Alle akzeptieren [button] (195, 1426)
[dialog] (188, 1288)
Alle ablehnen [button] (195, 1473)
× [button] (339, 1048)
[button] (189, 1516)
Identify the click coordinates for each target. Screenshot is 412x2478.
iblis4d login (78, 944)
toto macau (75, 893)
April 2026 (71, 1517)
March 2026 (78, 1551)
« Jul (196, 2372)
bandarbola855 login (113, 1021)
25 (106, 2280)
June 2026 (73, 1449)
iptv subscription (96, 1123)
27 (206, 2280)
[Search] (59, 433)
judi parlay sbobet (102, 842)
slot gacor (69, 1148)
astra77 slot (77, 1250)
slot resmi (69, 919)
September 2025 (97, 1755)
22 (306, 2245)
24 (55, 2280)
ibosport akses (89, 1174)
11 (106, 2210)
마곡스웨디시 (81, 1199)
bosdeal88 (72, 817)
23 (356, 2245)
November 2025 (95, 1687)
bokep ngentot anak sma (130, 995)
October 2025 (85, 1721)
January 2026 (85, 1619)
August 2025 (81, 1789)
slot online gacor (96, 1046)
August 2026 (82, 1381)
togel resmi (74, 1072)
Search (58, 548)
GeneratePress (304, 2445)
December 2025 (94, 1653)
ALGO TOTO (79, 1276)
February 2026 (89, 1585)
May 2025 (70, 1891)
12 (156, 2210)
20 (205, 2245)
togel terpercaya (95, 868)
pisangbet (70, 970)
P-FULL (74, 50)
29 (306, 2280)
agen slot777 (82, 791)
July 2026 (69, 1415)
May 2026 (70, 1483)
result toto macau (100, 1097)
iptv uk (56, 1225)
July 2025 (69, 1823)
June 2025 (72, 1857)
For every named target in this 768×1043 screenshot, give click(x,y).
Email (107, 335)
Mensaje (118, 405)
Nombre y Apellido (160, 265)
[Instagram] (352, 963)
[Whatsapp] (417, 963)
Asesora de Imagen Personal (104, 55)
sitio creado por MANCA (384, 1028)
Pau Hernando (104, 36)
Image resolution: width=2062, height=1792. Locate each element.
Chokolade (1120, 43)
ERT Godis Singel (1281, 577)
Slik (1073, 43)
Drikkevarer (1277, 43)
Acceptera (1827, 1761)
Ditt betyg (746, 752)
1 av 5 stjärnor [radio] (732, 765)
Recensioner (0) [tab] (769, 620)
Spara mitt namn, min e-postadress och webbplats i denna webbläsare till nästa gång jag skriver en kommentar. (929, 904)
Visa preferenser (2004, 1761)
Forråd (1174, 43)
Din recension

> **WORK ITEM**
Given the records above, return exactly the lines starting at the line containing "Email (107, 335)" and ending at the line containing "1 av 5 stjärnor [radio] (732, 765)", including both.

> **TASK OUTPUT**
Email (107, 335)
Mensaje (118, 405)
Nombre y Apellido (160, 265)
[Instagram] (352, 963)
[Whatsapp] (417, 963)
Asesora de Imagen Personal (104, 55)
sitio creado por MANCA (384, 1028)
Pau Hernando (104, 36)
Image resolution: width=2062, height=1792. Locate each element.
Chokolade (1120, 43)
ERT Godis Singel (1281, 577)
Slik (1073, 43)
Drikkevarer (1277, 43)
Acceptera (1827, 1761)
Ditt betyg (746, 752)
1 av 5 stjärnor [radio] (732, 765)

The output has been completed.